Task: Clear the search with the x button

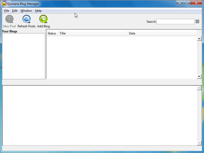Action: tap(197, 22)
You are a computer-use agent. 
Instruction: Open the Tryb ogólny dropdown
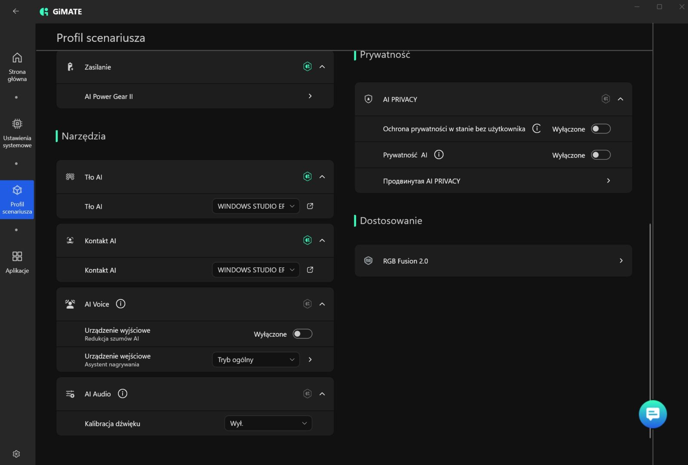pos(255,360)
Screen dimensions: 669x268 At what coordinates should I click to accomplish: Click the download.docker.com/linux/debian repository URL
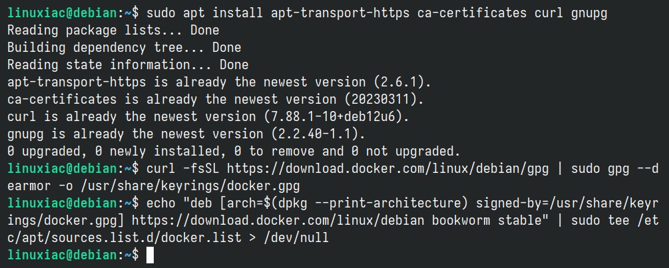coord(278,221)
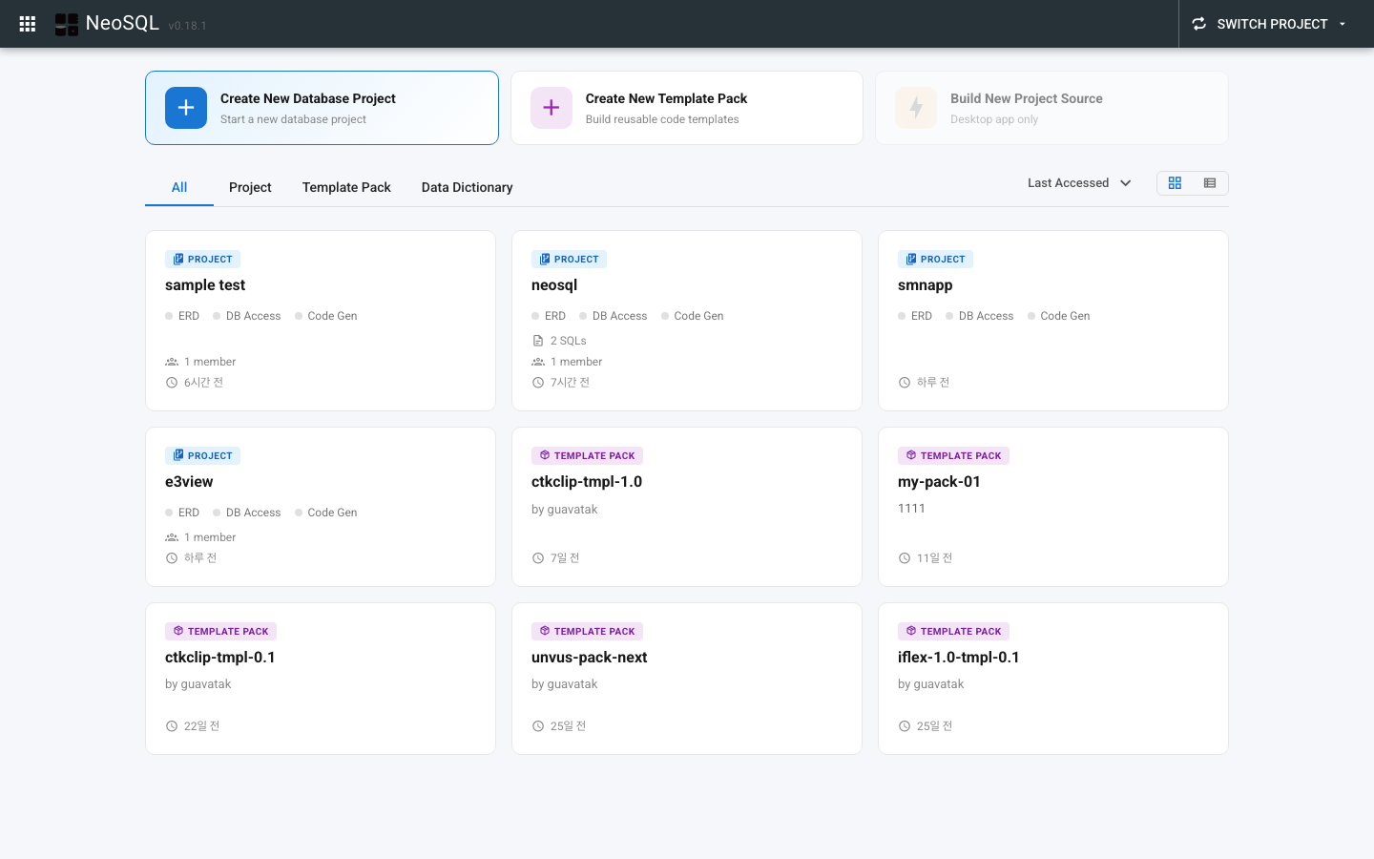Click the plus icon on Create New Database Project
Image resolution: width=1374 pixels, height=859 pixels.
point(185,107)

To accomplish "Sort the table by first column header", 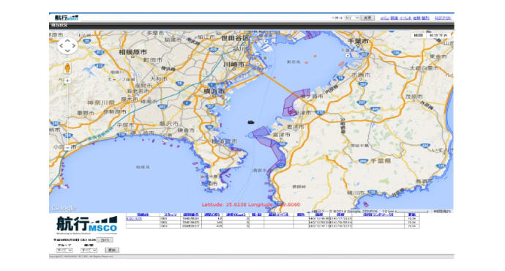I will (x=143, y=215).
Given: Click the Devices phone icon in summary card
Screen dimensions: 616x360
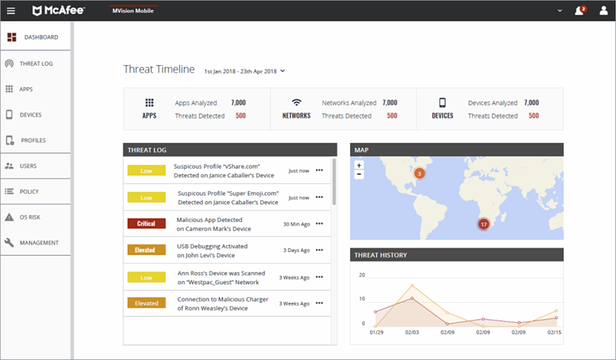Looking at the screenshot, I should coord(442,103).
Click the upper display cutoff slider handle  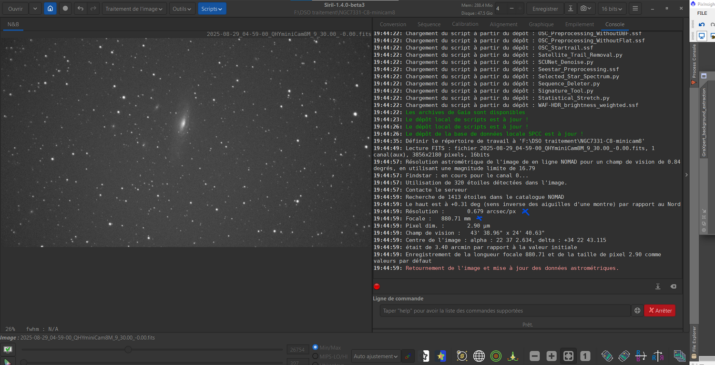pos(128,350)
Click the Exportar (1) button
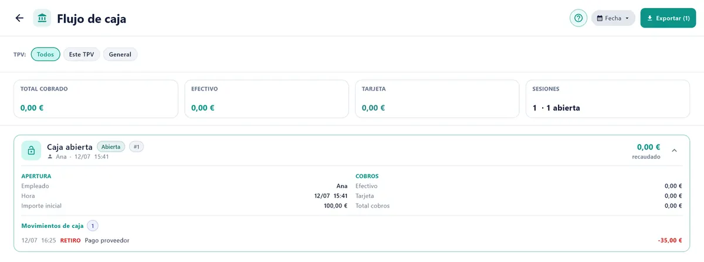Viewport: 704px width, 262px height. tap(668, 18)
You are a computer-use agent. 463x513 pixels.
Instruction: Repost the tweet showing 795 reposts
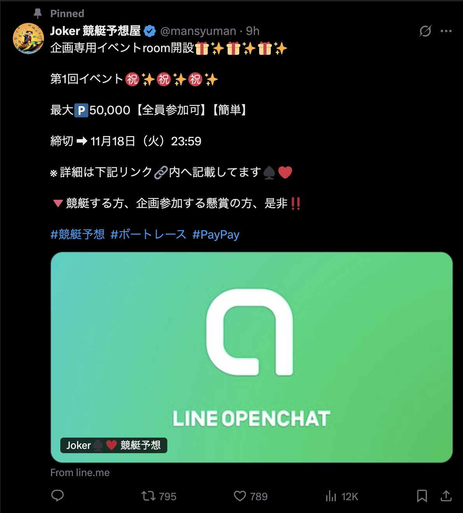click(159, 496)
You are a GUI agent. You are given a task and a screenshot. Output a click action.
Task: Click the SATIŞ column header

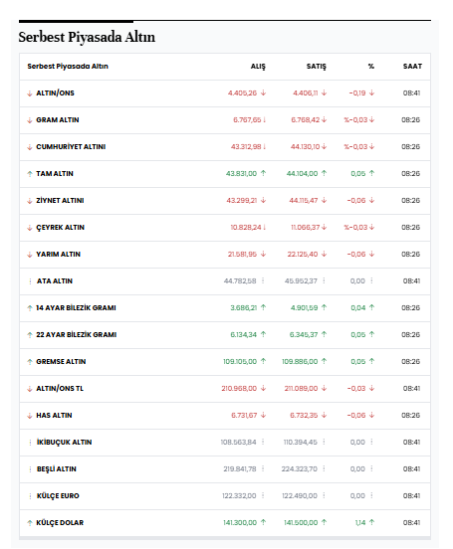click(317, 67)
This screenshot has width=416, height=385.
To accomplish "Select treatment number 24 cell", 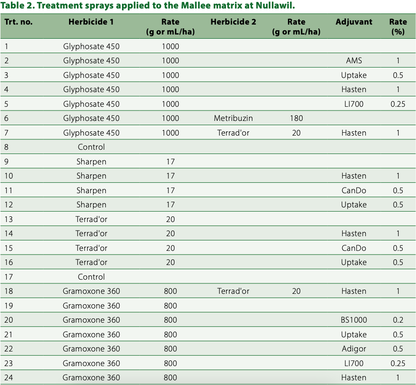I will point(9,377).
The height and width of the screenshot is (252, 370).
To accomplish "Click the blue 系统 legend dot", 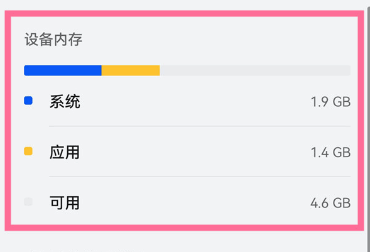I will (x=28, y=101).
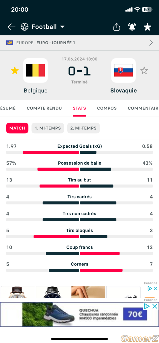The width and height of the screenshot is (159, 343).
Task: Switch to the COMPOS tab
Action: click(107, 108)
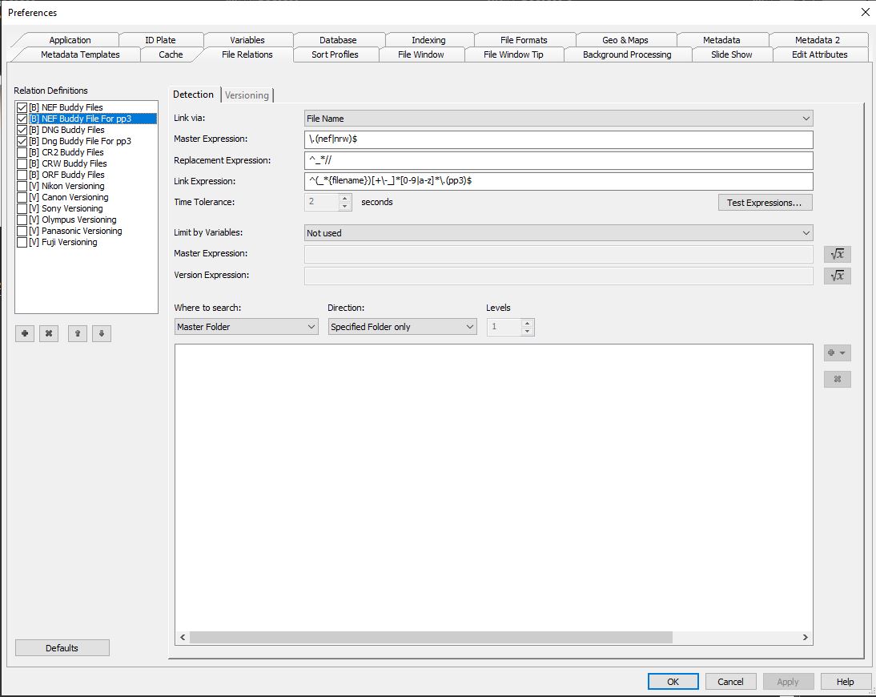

[Action item] Only lines holding "agent" are wanted; copy all of them from the listing.

[Problem solution]
You are a computer-use agent. 
You are a computer-use agent. 463x513 pixels.
You are a GUI agent. You are given a task and a screenshot. Output a click action.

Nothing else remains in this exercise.